Copy exactly the stretch of data below from the line with "The image size is (660, 372)." through the line with "Task: Click the fastapi", including both of those lines.

[INFORMATION PROVIDED — start]

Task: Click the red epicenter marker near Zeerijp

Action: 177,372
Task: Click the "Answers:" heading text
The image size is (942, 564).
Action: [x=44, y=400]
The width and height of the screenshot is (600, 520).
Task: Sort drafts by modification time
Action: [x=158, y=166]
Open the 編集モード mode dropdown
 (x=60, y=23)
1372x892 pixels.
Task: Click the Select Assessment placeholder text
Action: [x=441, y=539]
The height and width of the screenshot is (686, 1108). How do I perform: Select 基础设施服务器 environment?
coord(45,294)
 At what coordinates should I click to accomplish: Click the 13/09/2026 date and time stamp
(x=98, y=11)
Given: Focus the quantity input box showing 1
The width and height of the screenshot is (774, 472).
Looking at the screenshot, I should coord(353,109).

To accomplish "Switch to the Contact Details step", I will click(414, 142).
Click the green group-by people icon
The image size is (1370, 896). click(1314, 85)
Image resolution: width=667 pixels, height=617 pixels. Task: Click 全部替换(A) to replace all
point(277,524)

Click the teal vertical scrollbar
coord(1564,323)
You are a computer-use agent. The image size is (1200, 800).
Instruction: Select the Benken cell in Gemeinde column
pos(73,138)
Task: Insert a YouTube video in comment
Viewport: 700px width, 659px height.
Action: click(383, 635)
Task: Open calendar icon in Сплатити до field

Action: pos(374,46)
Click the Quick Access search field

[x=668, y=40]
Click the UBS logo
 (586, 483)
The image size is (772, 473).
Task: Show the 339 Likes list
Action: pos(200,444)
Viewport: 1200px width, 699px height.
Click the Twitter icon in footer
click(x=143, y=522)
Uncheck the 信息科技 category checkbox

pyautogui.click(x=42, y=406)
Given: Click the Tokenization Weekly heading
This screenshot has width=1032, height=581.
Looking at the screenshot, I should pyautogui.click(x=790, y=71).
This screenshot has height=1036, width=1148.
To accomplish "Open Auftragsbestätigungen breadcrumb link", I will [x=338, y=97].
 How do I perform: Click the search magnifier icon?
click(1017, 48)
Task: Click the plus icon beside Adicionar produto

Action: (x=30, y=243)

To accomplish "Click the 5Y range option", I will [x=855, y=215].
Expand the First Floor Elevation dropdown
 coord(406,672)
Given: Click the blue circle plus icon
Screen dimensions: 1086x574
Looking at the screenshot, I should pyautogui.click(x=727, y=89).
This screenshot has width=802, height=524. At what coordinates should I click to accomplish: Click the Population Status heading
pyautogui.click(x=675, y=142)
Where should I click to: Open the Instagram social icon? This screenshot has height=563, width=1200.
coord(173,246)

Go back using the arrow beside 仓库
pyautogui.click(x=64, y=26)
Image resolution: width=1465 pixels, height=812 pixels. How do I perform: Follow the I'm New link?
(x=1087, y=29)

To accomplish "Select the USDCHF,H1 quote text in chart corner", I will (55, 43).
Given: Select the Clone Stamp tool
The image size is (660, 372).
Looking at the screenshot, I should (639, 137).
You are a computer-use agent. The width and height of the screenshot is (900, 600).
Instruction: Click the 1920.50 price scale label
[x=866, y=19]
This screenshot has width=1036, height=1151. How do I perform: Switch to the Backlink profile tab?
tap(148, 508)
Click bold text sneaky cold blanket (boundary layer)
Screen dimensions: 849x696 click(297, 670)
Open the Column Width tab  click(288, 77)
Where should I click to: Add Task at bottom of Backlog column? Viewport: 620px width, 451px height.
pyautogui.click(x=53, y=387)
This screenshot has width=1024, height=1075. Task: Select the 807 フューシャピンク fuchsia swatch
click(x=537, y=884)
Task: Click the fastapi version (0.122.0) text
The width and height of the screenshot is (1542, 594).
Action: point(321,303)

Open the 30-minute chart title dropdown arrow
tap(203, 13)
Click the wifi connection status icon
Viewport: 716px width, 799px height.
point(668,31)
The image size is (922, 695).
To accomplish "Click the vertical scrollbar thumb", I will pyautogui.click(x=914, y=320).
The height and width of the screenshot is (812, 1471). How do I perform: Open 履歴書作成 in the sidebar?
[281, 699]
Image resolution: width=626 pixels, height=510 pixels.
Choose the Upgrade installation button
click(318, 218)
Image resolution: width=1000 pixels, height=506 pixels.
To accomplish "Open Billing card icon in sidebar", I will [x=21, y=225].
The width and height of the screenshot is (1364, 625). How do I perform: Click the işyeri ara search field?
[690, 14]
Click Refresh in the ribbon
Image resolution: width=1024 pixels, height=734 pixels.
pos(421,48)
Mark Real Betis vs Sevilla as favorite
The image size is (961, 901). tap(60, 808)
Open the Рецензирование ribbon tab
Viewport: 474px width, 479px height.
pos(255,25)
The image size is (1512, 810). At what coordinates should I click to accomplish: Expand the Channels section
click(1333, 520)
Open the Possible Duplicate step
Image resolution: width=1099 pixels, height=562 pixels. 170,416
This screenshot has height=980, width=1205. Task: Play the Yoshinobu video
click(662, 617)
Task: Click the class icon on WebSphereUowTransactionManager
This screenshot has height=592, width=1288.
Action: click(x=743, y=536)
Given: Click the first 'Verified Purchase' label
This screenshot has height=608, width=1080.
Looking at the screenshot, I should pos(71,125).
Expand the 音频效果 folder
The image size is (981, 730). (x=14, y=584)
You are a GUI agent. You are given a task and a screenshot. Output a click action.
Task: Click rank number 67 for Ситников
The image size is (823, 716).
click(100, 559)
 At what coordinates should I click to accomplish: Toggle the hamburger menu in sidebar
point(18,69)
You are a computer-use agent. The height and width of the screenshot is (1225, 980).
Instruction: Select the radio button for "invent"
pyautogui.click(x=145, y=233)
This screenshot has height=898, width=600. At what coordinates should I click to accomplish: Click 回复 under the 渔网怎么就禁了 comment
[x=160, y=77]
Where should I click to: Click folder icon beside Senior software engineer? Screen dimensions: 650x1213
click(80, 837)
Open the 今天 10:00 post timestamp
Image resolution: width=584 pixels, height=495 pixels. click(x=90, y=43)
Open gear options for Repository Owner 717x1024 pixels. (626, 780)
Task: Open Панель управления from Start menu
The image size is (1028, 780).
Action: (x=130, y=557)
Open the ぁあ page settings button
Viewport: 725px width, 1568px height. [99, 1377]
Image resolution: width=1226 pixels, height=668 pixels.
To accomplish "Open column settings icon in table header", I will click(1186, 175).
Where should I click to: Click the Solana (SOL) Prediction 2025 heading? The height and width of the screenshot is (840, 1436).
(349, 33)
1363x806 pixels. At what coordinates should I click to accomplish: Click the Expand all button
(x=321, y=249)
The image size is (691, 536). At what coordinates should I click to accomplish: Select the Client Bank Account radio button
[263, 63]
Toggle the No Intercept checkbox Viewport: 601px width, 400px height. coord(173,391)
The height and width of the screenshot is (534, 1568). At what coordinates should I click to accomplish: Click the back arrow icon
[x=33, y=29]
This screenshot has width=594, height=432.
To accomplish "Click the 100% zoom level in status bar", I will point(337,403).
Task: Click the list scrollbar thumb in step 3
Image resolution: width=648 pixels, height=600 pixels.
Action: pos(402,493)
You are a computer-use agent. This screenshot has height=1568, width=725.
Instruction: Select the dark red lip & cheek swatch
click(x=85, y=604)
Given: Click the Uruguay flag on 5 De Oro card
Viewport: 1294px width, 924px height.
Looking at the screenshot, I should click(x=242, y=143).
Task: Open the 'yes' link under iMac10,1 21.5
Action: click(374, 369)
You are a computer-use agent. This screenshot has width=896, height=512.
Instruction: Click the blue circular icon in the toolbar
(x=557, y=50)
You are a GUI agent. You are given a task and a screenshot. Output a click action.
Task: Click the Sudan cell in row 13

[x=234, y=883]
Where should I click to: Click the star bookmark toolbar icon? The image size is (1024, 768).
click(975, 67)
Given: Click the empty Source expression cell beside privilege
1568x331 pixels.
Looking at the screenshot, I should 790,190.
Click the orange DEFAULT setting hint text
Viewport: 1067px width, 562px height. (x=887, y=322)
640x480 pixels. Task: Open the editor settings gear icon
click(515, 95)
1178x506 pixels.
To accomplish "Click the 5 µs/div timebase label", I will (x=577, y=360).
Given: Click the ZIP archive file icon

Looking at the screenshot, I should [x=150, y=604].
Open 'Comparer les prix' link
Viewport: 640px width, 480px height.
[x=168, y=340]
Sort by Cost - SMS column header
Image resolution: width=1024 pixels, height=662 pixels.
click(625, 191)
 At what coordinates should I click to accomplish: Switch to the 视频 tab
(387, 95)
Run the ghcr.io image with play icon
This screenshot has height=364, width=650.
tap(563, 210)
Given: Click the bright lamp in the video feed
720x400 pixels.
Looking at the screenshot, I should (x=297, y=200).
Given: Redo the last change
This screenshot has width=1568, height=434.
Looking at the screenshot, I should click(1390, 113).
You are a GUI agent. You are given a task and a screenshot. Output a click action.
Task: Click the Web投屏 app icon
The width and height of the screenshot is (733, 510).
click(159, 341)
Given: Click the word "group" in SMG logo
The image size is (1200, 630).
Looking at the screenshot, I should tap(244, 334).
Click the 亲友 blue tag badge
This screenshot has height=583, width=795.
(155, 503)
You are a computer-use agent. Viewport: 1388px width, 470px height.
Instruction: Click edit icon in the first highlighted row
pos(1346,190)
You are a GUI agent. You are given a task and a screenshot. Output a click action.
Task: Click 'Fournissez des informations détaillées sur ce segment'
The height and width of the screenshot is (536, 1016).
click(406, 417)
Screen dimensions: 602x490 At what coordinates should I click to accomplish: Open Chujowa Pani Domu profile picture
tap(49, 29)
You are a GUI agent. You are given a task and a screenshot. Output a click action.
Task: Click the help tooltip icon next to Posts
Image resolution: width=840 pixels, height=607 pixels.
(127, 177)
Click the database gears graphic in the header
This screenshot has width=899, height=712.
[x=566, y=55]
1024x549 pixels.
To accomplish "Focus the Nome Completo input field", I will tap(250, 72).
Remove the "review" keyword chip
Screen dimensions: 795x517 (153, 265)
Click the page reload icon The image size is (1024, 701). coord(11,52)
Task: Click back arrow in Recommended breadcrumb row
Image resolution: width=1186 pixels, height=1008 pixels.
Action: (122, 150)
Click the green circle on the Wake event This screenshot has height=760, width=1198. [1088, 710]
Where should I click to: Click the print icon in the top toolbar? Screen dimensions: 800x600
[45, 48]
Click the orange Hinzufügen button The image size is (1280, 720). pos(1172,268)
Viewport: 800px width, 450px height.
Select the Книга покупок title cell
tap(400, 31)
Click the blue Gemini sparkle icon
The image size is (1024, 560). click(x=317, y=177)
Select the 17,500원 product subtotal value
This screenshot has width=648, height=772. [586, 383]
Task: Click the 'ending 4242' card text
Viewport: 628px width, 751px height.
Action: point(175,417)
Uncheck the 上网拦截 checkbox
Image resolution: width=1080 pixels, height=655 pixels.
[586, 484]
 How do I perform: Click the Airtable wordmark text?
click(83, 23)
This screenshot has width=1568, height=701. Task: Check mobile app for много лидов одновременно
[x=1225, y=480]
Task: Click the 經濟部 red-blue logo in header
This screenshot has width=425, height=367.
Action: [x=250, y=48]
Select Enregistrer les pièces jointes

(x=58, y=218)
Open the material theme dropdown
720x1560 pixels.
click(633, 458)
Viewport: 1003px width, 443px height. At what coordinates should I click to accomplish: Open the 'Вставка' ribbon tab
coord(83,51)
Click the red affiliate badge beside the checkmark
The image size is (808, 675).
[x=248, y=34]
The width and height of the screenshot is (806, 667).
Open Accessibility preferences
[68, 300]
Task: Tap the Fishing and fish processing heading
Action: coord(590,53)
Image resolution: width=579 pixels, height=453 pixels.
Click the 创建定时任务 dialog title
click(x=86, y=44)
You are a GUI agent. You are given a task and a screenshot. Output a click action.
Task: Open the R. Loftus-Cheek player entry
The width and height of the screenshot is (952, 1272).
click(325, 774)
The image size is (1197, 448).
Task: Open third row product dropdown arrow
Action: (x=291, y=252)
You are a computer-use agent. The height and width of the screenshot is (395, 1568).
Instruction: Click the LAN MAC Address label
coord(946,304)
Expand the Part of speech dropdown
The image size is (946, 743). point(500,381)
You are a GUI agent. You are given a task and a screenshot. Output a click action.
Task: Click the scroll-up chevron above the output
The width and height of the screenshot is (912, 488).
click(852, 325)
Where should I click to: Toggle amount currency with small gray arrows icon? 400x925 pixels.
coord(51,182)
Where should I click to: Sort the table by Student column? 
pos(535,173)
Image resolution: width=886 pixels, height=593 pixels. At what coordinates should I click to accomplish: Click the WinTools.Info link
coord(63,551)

[INFORMATION PROVIDED — finish]

(TASK RESULT)
The image size is (660, 372).
Looking at the screenshot, I should (639, 137).
You are a computer-use agent. The width and height of the screenshot is (900, 600).
Instruction: Click the 1920.50 price scale label
[x=866, y=19]
This screenshot has width=1036, height=1151. How do I perform: Switch to the Backlink profile tab?
tap(148, 508)
Click bold text sneaky cold blanket (boundary layer)
Screen dimensions: 849x696 click(297, 670)
Open the Column Width tab  click(288, 77)
Where should I click to: Add Task at bottom of Backlog column? Viewport: 620px width, 451px height.
pyautogui.click(x=53, y=387)
This screenshot has width=1024, height=1075. Task: Select the 807 フューシャピンク fuchsia swatch
click(x=537, y=884)
Task: Click the fastapi version (0.122.0) text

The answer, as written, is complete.